Saheed Rashid, Managing Director, BXTAccelyon, comments: “The data confirms that too many patients are currently being offered radical prostatectomy, a serious operation to completely remove the prostate gland and surrounding tissue, without also being advised on less intrusive alternatives with equally high success rates.

“If we were to make a comparison with breast cancer, it’s the equivalent of women being steered towards radical mastectomy. With today’s advances in cancer treatment for prostate cancer, this is an anathema!”

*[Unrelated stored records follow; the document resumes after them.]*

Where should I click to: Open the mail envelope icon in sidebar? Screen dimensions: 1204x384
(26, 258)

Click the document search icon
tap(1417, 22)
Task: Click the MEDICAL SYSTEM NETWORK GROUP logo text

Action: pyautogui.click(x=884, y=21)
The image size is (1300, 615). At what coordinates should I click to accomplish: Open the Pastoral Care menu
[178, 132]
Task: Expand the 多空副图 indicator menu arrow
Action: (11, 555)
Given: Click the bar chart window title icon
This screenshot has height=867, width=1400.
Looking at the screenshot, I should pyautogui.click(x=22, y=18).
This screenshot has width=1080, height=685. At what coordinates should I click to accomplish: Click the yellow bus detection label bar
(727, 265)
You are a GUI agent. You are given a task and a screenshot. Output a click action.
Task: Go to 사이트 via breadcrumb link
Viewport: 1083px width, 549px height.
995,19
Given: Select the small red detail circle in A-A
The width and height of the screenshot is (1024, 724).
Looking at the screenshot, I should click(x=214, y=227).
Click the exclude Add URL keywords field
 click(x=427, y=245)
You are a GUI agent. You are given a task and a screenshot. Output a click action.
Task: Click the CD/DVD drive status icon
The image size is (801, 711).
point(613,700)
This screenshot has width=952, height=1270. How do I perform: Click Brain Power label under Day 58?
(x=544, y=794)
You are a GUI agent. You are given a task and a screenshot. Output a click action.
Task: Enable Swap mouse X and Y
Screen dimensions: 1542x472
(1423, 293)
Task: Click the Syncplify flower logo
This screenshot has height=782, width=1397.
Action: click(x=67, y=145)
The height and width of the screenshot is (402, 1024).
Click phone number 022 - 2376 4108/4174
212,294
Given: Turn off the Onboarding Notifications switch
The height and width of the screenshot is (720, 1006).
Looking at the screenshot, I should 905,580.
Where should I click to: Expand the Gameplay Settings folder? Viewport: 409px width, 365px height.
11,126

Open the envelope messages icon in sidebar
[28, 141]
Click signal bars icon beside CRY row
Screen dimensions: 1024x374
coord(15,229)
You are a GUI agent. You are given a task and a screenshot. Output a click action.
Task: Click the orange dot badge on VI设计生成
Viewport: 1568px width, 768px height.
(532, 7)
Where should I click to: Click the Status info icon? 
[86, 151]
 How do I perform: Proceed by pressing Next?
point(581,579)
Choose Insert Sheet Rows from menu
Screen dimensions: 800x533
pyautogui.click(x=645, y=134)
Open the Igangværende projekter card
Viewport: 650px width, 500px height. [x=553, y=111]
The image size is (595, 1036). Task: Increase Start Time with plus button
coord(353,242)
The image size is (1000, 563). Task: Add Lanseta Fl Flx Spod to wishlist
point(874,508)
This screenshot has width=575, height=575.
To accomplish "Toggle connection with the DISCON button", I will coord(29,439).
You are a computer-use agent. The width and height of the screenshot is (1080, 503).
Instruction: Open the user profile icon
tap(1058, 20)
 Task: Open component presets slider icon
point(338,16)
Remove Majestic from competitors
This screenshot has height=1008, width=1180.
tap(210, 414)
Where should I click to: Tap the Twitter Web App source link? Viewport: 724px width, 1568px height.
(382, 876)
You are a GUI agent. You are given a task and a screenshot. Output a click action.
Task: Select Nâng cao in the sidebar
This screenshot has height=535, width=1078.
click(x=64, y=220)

A number of recent global academic studies make compelling reading for alternative treatment options. A study published in the New England Journal of Medicine revealed radical prostatectomy has the greatest impairment of sexual function and urinary continence when compared with active monitoring and radical radiotherapy with hormones. Whilst the ASCENDE-RT study from Canada analysed the outcomes of patients with intermediate- and high-risk prostate cancer (typically the domain of radical prostatectomy) over a ten-year period, and found that low dose rate Brachytherapy (LDR-B) in conjunction with hormones and whole pelvis radiotherapy offered highly favourable outcomes. Finally, advances in treatment options such as LDR-B, where a new 4D implant technique further improves the patient experience by replacing an operating theatre procedure under general anaesthetic with a straightforward outpatient appointment, enabling faster recovery times and saving hospital costs, also warrant consideration by patients and healthcare professionals alike.

The open feedback from patients post-treatment backs up the findings on the treatment options, with the majority of those surveyed indicating that their words of advice to patients newly diagnosed would be to “check all the options”; “consider all information, and post procedure side effects, and how this may affect your quality of life”; and “seek as much information as you can from as many sources. Try if possible not to make a knee-jerk decision”.

Mr. Rashid concludes: “Prostate cancer is highly intimate, so it’s perfectly understandable that some patients might feel embarrassed when it comes to discussing their symptoms or treatment options. However, patient choice is key – and that demands accurate, informed discussion about the pros and cons of every treatment, from outcomes to process. All of the treatments approved by NICE clearly have a role to play in successfully treating prostate cancer. But before a patient is pushed straight to radical prostatectomy, the full breadth of options should be discussed in detail with every patient.”